▸ **How to complete this task**: Output each line of the data word for word, from the first through the line that holds "Given: Reply to the Anhui comment posted 刚刚", and leave off whatever follows.

▸ **Data records**:

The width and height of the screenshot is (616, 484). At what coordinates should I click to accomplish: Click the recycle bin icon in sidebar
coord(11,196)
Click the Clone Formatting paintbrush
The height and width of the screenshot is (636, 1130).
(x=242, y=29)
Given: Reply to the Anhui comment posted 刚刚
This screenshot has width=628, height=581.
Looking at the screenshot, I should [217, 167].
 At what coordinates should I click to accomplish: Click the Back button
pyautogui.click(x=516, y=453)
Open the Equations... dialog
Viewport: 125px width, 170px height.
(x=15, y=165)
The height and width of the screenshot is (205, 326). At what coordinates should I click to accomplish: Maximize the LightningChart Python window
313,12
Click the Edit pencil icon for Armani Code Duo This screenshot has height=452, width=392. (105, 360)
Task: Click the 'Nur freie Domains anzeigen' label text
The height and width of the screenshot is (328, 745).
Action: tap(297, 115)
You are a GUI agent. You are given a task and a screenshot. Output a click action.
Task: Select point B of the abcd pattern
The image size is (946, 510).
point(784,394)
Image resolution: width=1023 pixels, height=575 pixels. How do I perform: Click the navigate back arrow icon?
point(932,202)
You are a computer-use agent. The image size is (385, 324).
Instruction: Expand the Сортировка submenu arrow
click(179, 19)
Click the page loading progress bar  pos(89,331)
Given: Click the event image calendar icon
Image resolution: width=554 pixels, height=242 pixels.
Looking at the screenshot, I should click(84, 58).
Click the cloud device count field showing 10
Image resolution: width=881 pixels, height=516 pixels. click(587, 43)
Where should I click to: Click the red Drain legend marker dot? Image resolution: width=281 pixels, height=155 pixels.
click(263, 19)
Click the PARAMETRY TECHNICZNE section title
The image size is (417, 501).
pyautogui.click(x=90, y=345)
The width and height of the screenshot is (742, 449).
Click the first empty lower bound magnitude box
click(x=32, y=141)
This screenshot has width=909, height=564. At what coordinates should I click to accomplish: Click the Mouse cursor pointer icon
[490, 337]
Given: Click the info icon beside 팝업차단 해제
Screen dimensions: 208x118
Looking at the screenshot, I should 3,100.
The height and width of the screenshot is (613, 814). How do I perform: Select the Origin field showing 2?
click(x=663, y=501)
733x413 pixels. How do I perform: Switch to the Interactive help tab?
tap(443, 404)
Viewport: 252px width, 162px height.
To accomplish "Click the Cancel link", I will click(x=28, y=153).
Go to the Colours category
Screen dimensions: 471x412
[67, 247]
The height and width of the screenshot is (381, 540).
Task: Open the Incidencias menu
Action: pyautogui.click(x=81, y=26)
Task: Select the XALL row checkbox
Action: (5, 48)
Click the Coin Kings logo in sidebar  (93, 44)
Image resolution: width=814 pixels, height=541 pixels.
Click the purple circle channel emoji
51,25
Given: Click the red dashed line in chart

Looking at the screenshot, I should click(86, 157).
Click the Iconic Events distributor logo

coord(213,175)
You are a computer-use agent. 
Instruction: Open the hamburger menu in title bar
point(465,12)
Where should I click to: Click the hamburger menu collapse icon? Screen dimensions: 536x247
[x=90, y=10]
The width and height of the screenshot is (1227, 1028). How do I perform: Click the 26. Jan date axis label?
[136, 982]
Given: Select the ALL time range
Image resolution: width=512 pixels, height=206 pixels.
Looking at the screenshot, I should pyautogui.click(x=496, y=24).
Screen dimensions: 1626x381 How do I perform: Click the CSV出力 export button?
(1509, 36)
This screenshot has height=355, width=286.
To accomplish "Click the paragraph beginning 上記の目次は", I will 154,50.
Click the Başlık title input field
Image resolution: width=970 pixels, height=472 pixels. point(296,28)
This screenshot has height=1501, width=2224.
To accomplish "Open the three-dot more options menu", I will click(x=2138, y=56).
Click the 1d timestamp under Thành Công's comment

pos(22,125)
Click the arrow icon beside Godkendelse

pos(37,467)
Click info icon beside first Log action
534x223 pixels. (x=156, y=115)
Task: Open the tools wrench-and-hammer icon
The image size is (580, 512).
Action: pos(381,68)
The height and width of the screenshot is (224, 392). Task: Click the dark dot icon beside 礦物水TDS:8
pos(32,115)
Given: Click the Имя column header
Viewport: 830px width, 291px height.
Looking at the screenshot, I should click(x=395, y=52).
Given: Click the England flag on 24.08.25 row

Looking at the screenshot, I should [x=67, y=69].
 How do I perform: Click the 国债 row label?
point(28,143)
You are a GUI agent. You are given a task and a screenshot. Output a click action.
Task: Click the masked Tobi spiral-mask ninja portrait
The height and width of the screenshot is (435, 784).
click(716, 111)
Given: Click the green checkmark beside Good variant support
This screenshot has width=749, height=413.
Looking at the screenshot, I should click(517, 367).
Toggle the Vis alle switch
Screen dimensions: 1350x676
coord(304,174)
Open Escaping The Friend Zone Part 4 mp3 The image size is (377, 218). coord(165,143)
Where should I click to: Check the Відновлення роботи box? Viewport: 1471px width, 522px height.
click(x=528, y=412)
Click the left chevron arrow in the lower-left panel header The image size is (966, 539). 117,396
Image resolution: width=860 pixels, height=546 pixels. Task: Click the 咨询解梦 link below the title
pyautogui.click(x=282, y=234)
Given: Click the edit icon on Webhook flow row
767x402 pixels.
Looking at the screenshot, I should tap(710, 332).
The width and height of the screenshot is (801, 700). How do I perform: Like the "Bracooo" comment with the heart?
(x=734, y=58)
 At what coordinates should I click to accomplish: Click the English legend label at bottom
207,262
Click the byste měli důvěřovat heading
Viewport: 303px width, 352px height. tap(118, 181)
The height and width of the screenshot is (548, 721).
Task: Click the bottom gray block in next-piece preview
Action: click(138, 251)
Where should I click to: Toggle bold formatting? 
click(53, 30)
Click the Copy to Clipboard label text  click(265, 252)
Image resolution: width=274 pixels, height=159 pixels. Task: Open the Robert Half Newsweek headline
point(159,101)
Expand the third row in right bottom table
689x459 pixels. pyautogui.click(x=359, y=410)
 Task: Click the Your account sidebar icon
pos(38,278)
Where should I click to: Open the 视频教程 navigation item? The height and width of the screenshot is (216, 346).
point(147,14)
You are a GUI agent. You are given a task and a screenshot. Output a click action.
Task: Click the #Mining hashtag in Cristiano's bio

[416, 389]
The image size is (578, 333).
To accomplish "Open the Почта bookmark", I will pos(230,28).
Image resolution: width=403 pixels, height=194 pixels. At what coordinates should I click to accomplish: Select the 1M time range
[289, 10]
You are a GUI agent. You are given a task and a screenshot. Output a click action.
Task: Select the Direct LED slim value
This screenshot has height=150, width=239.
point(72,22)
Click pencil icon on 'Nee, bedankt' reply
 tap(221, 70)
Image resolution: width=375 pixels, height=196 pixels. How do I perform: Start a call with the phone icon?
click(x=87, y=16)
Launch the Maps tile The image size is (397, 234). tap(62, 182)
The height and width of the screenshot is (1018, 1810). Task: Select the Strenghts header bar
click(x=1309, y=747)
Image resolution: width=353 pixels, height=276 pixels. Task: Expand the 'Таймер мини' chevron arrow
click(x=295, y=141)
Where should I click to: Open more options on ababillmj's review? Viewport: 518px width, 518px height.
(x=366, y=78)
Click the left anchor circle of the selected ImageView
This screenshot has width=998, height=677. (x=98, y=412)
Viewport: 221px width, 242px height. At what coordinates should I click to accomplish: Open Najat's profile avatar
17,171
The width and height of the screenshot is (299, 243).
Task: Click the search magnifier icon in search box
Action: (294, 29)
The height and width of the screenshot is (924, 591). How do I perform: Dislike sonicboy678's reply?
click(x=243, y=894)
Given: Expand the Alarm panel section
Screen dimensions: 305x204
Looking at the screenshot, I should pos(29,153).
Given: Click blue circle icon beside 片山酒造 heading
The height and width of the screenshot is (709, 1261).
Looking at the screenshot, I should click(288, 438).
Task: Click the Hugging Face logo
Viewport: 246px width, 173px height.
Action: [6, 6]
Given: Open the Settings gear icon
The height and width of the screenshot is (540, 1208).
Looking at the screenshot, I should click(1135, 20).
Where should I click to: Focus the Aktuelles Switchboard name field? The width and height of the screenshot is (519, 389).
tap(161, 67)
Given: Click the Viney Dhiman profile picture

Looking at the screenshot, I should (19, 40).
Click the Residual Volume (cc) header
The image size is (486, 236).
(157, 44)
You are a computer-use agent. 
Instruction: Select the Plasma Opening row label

▸ **Exercise answer**:
The width and height of the screenshot is (616, 484). At what coordinates should I click to accomplish: Click the recycle bin icon in sidebar
coord(11,196)
Click the Clone Formatting paintbrush
The height and width of the screenshot is (636, 1130).
(x=242, y=29)
Given: Reply to the Anhui comment posted 刚刚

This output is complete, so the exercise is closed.